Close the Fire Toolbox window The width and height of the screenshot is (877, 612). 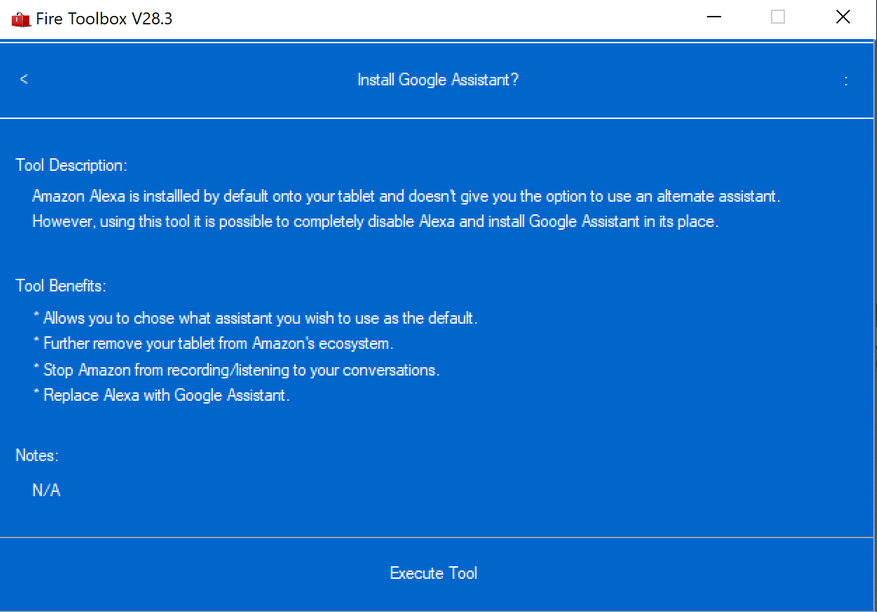point(843,17)
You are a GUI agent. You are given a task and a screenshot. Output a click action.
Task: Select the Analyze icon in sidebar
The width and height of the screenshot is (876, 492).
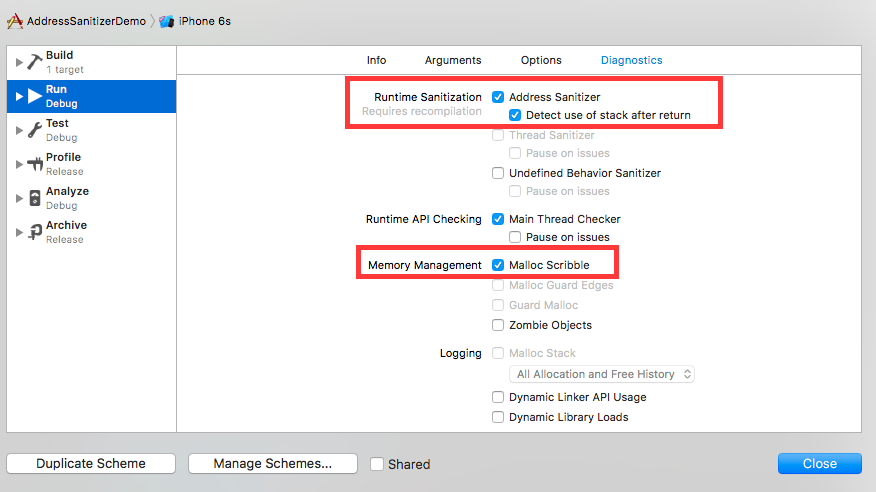coord(35,198)
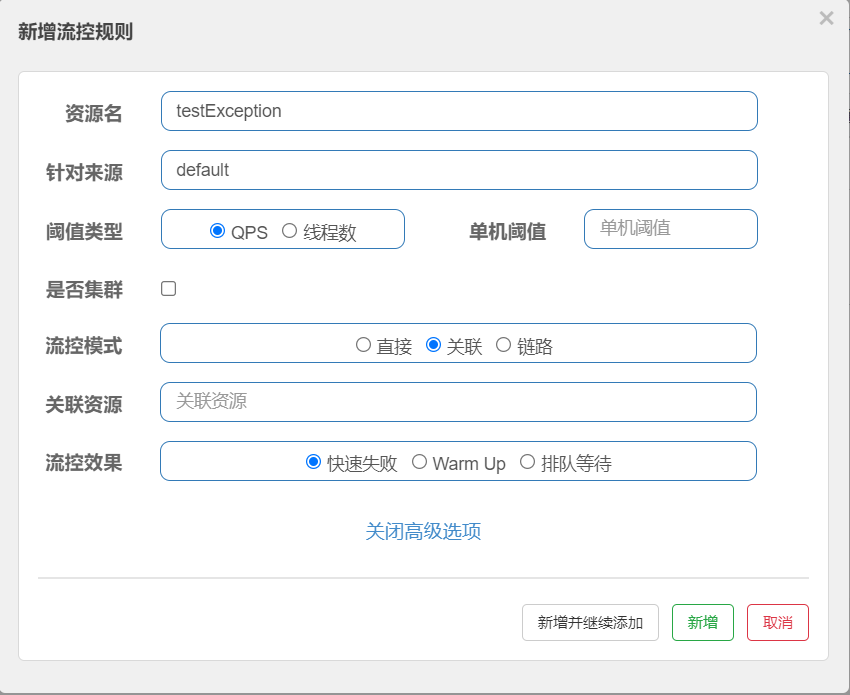The width and height of the screenshot is (850, 695).
Task: Select the 直接 flow control mode
Action: pyautogui.click(x=363, y=344)
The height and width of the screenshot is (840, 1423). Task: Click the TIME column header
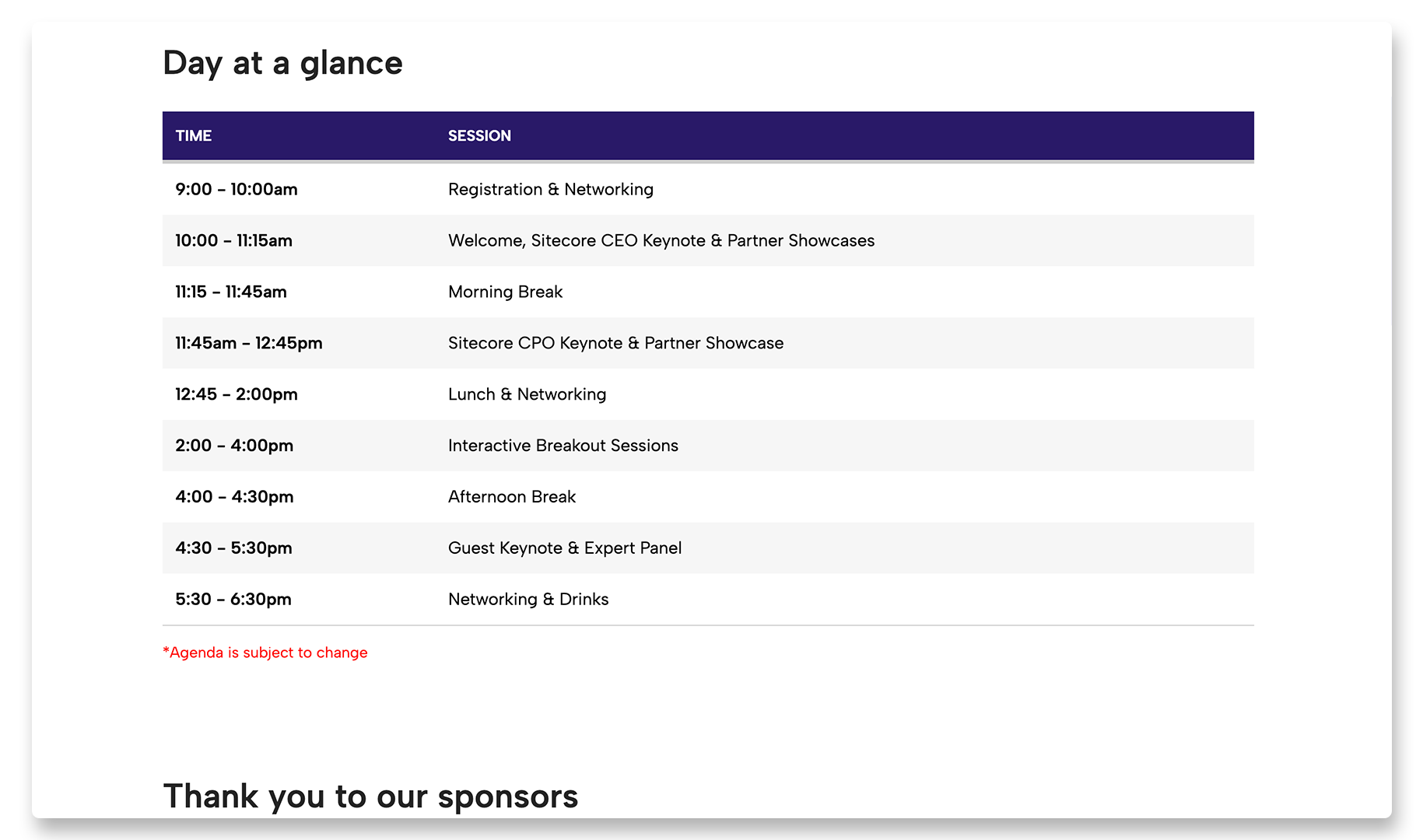(194, 136)
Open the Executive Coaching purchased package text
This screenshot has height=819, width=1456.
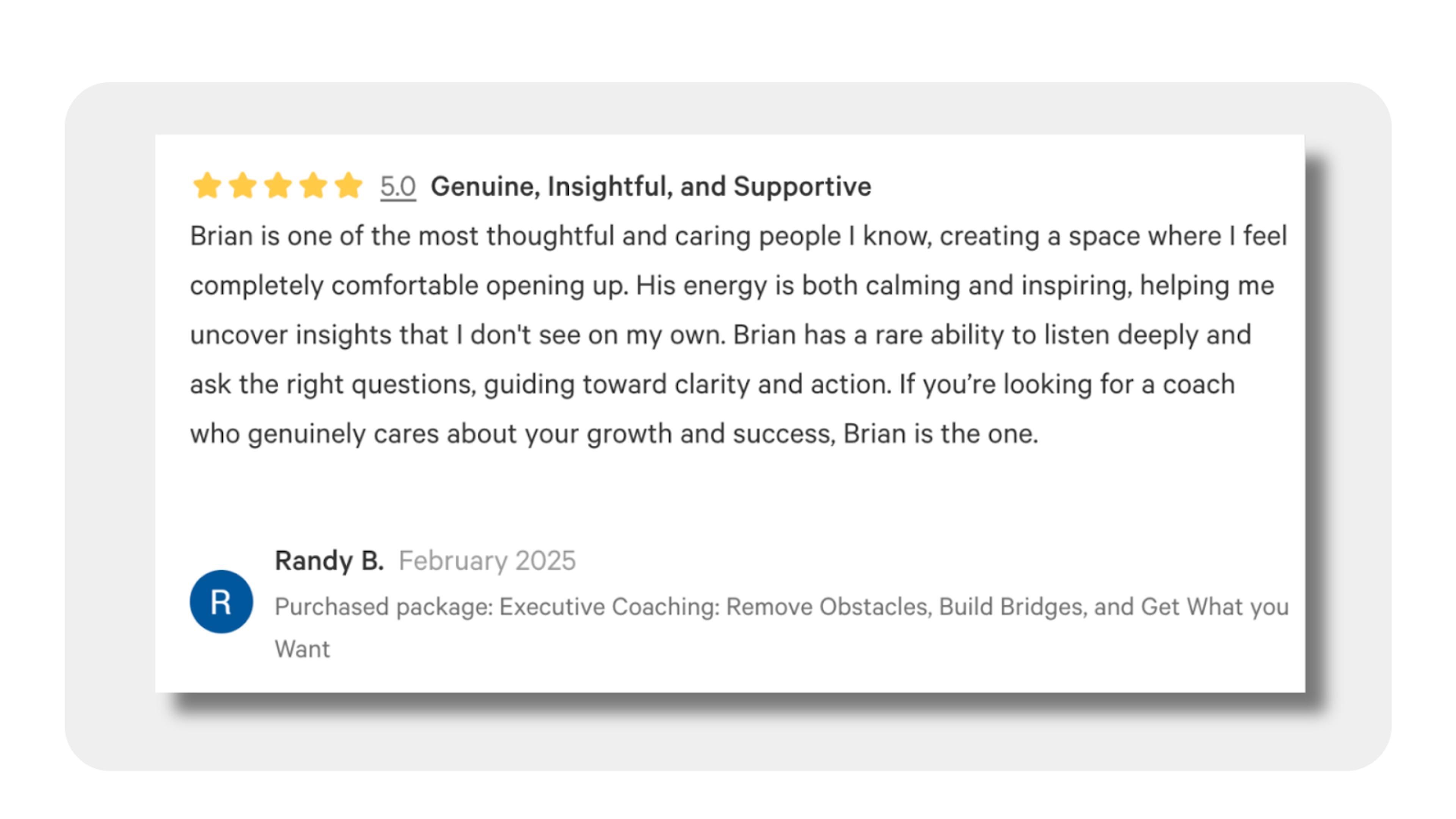[x=782, y=628]
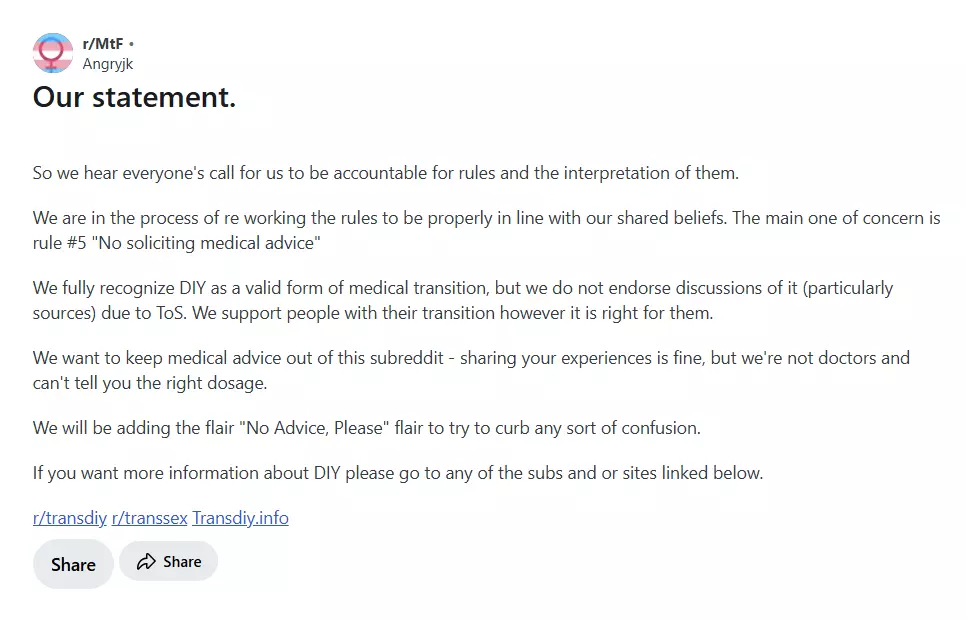Image resolution: width=967 pixels, height=620 pixels.
Task: Follow the r/transsex link
Action: coord(149,518)
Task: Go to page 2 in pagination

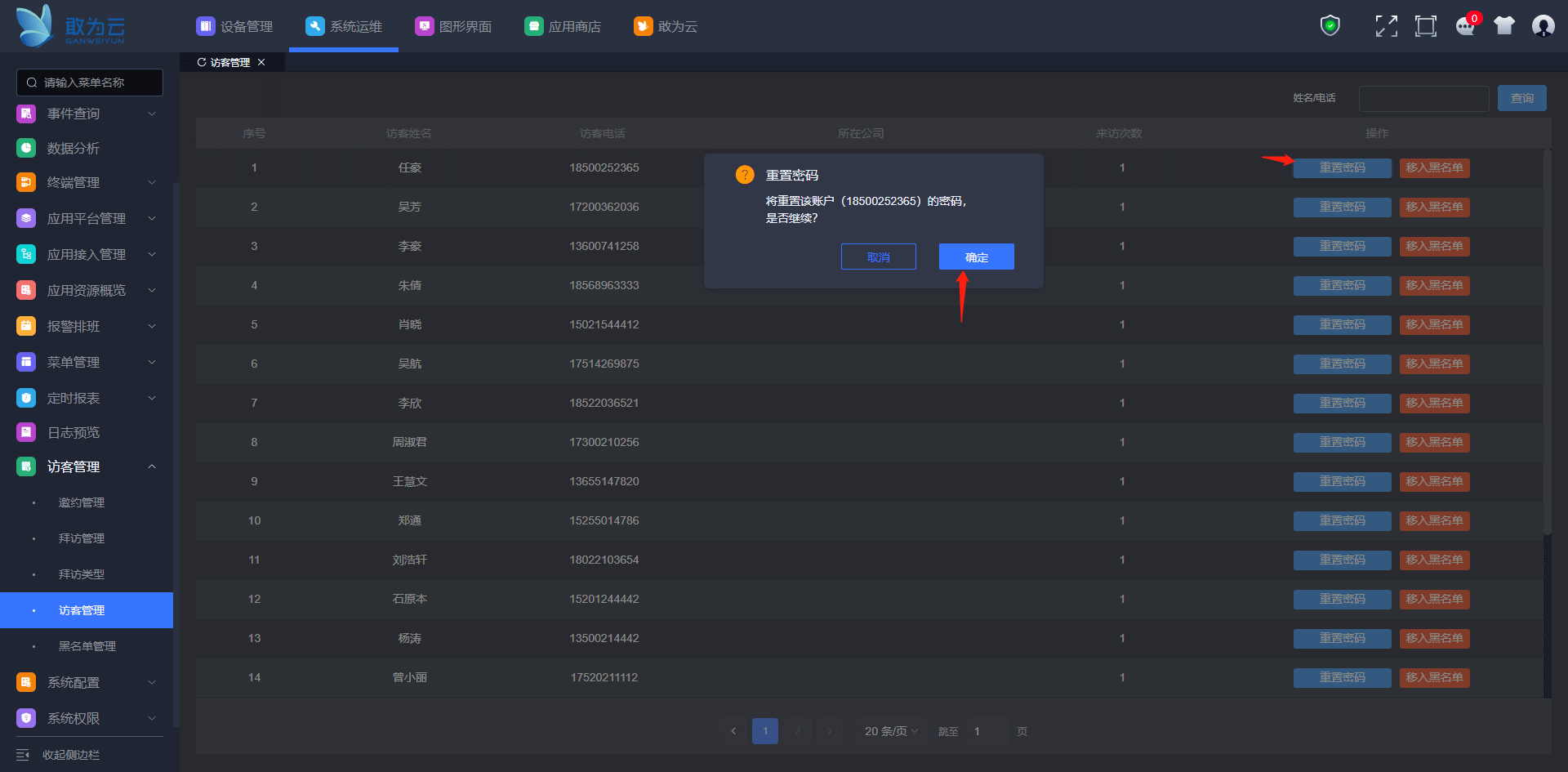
• • • •
### WORK REQUIRED
Transcribe the lines that run from the line bearing "You are a GUI" through the last line of the data. Keep the wording exact and leave out every picture.

### RESULT OF THIS EXERCISE
You are a GUI agent. You are given a task and a screenshot. Output a click action.
Task: Select the Analyze icon in sidebar
The width and height of the screenshot is (876, 492).
coord(35,198)
The width and height of the screenshot is (850, 695).
Task: Select the 直接 flow control mode
Action: pyautogui.click(x=363, y=344)
The height and width of the screenshot is (840, 1423). Task: Click the TIME column header
(194, 136)
Open the Executive Coaching purchased package text
This screenshot has height=819, width=1456.
[x=782, y=628]
Image resolution: width=967 pixels, height=620 pixels.
Task: Follow the r/transsex link
Action: coord(149,518)
Task: Go to page 2 in pagination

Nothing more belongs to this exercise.